H5N1 affects 60,000 poultry in China, Vietnam
An outbreak of H5N1 avian flu has destroyed 50,000 chickens at a farm in China, and four H5N1 outbreaks in Vietnam have led to the deaths of almost 10,000 poultry, according to separate reports filed with the World Organization for Animal Health (OIE).
In China, the virus infected 6,700 chickens and killed 3,200 at a farm in Wanjia village of Yangxin County in Hubei province, according to an OIE report today. The outbreak at the farm, which housed 50,000 chickens, began Jan 7.
The remaining 46,800 birds were culled to prevent the spread of the disease, the report said, adding that disinfection and other control measures have also been employed.
Jan 13 OIE report
In Vietnam, four H5N1 outbreaks in Bac Ninh province in the north resulted in 3,895 illnesses and 2,600 deaths in village poultry flocks ranging from about 1,000 to almost 5,000 birds, according to a Jan 10 OIE report.
The outbreaks occurred in four separate administrative divisions in Bac Ninh—in two districts, the city of Bac Ninh, and the town of Tu Son. Two outbreaks began on Jan 8, and two on Jan 9.
The number of sick poultry in each village flock ranged from 395 to 2,000, and the number of deaths ranged from 300 to 1,300. All told, 9,787 birds were susceptible, and all 7,187 surviving poultry were culled.
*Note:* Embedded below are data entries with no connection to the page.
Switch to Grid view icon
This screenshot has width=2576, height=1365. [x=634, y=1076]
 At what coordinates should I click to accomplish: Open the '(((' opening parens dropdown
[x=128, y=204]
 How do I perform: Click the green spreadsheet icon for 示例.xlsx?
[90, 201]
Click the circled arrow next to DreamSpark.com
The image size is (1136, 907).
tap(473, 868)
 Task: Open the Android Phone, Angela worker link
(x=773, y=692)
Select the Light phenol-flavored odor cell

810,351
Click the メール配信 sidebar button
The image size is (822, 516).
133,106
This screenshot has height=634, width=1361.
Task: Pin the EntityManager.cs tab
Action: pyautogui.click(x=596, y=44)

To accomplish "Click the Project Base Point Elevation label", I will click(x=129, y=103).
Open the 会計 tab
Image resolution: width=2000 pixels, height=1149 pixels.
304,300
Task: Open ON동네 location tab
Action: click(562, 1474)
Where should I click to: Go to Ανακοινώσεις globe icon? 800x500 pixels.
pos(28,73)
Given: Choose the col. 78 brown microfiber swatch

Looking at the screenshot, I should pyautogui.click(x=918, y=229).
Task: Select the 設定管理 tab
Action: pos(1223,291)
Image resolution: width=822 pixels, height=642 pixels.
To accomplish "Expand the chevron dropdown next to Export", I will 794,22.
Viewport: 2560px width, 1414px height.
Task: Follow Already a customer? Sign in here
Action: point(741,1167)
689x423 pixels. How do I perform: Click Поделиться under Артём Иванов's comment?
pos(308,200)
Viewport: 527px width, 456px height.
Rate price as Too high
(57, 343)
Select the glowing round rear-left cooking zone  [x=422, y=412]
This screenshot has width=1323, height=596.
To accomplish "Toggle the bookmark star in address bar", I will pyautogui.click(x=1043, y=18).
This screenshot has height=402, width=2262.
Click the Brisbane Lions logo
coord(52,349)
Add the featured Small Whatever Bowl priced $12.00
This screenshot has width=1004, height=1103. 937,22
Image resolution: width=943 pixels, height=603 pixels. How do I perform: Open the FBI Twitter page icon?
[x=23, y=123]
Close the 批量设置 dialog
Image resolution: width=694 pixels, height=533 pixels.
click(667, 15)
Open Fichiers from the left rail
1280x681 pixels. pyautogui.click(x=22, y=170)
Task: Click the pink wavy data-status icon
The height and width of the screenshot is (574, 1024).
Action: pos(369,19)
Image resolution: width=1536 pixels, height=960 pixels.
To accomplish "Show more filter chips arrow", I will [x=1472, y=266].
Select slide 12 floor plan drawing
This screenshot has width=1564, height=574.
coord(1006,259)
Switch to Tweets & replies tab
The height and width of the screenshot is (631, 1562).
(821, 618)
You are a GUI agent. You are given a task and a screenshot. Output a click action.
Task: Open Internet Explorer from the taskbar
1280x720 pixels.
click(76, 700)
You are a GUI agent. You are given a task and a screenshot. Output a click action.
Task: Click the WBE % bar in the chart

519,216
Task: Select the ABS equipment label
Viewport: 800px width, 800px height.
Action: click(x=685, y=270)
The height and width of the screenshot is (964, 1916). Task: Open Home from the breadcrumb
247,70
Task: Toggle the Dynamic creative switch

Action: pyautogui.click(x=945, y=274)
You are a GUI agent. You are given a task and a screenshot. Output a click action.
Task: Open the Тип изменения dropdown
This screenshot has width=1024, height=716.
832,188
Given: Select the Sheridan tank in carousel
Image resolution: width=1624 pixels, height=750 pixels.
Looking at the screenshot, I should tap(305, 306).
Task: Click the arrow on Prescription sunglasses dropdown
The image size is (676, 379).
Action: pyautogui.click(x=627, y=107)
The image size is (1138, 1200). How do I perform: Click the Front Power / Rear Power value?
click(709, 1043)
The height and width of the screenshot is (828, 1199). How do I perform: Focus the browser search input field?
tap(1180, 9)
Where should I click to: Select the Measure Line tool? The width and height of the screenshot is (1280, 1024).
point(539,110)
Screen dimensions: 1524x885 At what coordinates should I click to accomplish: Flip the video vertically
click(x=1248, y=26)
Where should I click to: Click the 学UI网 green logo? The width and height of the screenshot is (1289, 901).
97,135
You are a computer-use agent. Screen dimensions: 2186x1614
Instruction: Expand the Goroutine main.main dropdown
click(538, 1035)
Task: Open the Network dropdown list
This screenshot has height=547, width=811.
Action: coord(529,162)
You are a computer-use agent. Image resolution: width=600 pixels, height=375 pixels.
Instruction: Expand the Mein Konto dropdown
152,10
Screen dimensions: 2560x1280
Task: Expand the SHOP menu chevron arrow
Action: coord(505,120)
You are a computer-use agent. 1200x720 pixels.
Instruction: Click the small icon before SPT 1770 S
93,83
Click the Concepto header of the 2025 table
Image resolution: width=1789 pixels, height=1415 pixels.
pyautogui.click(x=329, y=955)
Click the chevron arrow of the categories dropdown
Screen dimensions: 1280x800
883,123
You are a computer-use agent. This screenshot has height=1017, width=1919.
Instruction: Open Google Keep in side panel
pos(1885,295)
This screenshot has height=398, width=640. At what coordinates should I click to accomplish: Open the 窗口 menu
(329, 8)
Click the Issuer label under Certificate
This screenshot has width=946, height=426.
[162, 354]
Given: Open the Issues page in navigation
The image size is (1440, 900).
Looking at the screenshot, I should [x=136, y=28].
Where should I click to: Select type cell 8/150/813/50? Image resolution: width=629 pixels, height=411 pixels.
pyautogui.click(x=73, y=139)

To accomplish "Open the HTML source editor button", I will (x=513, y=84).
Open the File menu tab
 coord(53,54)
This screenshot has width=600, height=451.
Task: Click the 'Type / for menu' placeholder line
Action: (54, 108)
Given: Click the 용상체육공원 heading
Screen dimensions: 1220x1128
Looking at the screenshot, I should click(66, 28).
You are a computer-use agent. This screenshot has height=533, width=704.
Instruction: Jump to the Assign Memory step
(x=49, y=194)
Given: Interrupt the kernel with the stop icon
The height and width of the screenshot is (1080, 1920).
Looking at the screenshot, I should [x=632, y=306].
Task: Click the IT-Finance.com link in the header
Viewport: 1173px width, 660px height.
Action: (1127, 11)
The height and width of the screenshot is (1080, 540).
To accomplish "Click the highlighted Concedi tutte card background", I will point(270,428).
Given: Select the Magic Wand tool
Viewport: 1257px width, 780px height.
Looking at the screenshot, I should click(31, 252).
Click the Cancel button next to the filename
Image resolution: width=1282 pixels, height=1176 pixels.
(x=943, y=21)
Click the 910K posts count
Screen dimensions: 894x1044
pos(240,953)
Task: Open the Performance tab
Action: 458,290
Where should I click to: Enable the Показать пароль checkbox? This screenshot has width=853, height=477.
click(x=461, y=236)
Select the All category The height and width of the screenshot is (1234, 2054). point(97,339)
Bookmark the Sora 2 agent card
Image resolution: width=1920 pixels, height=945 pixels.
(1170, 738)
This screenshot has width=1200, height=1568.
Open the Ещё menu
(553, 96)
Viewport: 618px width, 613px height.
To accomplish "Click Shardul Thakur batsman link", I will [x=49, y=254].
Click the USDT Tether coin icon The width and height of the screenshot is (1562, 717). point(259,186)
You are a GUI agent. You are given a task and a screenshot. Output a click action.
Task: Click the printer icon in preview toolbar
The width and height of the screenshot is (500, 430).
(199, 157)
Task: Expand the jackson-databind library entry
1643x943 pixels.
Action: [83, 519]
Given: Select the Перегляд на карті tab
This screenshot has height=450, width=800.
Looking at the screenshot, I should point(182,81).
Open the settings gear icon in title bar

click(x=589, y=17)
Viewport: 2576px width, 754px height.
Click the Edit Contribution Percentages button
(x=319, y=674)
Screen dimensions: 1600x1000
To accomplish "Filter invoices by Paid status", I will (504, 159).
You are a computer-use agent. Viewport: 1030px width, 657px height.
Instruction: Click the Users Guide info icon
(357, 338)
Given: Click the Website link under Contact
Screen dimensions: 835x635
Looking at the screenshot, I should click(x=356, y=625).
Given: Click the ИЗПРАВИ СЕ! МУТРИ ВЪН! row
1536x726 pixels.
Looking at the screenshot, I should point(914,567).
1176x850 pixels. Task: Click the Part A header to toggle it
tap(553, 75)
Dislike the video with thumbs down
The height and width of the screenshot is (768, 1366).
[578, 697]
In addition to disinfection and measures to control the movement of animals in the area, officials also vaccinated nearby flocks to prevent disease spread, the report said.
Jan 10 OIE report
WHO: H1N1 dominates global flu picture
In a virologic update today, the World Health Organization (WHO) noted increasing global influenza in the last weeks of 2013, with 2009 H1N1 the predominant strain.
Data from FluNet reporting that covers 99 countries or territories showed that worldwide labs tested 88,471 specimens. Of those, 17,640 (20.0%) were positive for influenza.
Of the 17,640 flu-positive samples, 15,233 (86.4%) were influenza A and 2,406 (23.6%) influenza B. Of the subtyped influenza A viruses, 6.889 (67.2%) were 2009 H1N1 and 3,365 (32.8%) were H3N2. Of the B viruses, 352 (81.1%) were of the Yamagata lineage and 82 (18.9%) of the Victoria lineage.